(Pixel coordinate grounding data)

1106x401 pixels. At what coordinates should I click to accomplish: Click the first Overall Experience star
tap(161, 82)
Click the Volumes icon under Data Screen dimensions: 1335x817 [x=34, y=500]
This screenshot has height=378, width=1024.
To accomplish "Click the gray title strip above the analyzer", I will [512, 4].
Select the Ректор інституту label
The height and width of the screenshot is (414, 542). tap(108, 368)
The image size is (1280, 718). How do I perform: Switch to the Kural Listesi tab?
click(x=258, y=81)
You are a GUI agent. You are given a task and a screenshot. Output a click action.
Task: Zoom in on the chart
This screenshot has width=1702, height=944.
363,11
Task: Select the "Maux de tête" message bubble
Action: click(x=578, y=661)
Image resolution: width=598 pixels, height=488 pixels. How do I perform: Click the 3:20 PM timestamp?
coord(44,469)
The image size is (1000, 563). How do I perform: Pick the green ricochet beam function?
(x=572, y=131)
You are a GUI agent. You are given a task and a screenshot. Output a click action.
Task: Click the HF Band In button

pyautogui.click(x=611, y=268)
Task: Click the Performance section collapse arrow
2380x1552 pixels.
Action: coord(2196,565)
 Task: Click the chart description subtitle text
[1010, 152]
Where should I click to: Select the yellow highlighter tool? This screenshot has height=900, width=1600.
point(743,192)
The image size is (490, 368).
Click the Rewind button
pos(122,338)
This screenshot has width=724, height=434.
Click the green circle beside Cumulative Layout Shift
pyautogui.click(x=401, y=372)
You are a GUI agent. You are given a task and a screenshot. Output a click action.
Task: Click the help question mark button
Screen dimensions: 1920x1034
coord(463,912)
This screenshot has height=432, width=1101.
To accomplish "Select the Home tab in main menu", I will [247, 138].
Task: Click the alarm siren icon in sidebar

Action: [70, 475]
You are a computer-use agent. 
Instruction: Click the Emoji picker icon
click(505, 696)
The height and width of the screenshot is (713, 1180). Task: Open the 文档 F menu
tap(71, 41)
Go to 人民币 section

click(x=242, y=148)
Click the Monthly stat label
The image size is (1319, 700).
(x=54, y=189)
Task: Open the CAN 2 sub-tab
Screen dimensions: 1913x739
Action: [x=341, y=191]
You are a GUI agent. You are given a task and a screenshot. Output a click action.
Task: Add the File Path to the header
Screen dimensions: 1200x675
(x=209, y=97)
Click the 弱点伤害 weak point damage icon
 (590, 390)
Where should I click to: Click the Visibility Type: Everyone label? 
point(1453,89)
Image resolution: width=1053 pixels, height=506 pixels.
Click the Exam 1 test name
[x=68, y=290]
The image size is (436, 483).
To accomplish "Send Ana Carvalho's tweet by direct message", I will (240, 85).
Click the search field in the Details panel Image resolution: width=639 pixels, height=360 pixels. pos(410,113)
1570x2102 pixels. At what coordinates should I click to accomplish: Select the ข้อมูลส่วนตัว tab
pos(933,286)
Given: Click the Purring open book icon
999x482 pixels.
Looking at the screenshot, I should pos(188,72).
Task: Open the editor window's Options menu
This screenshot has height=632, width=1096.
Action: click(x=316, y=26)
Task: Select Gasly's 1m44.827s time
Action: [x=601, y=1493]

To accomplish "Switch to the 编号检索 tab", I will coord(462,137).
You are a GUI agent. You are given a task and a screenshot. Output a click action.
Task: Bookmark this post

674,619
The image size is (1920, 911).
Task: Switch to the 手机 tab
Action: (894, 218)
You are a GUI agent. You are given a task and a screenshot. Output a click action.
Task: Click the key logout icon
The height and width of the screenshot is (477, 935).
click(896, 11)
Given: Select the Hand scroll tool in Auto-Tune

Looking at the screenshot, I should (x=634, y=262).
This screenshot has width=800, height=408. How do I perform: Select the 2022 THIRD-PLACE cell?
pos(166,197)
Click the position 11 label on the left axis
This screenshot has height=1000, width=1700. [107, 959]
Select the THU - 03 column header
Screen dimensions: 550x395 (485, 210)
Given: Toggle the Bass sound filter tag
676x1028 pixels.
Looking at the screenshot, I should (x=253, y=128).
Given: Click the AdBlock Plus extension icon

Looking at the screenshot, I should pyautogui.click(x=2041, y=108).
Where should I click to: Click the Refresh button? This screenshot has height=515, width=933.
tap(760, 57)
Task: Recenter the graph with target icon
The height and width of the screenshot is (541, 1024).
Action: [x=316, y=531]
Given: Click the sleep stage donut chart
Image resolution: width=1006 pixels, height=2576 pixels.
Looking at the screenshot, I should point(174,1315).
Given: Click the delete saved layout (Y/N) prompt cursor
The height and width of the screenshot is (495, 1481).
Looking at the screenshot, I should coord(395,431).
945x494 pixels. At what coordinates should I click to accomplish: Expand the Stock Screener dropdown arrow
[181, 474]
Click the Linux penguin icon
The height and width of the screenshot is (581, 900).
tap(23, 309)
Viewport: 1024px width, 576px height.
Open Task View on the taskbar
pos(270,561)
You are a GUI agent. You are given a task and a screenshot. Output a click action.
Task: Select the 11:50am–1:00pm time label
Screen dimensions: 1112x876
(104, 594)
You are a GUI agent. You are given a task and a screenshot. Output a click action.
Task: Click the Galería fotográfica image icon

_Instructions for the task_: Retype the entries above exactly, but only from the line containing "This screenshot has width=800, height=408." through the line containing "Given: Click the sleep stage donut chart", both included.

_Your response_:
This screenshot has width=800, height=408. How do I perform: Select the 2022 THIRD-PLACE cell?
pos(166,197)
Click the position 11 label on the left axis
This screenshot has height=1000, width=1700. [107, 959]
Select the THU - 03 column header
Screen dimensions: 550x395 (485, 210)
Given: Toggle the Bass sound filter tag
676x1028 pixels.
Looking at the screenshot, I should (x=253, y=128).
Given: Click the AdBlock Plus extension icon

Looking at the screenshot, I should pyautogui.click(x=2041, y=108).
Where should I click to: Click the Refresh button? This screenshot has height=515, width=933.
tap(760, 57)
Task: Recenter the graph with target icon
The height and width of the screenshot is (541, 1024).
Action: [x=316, y=531]
Given: Click the sleep stage donut chart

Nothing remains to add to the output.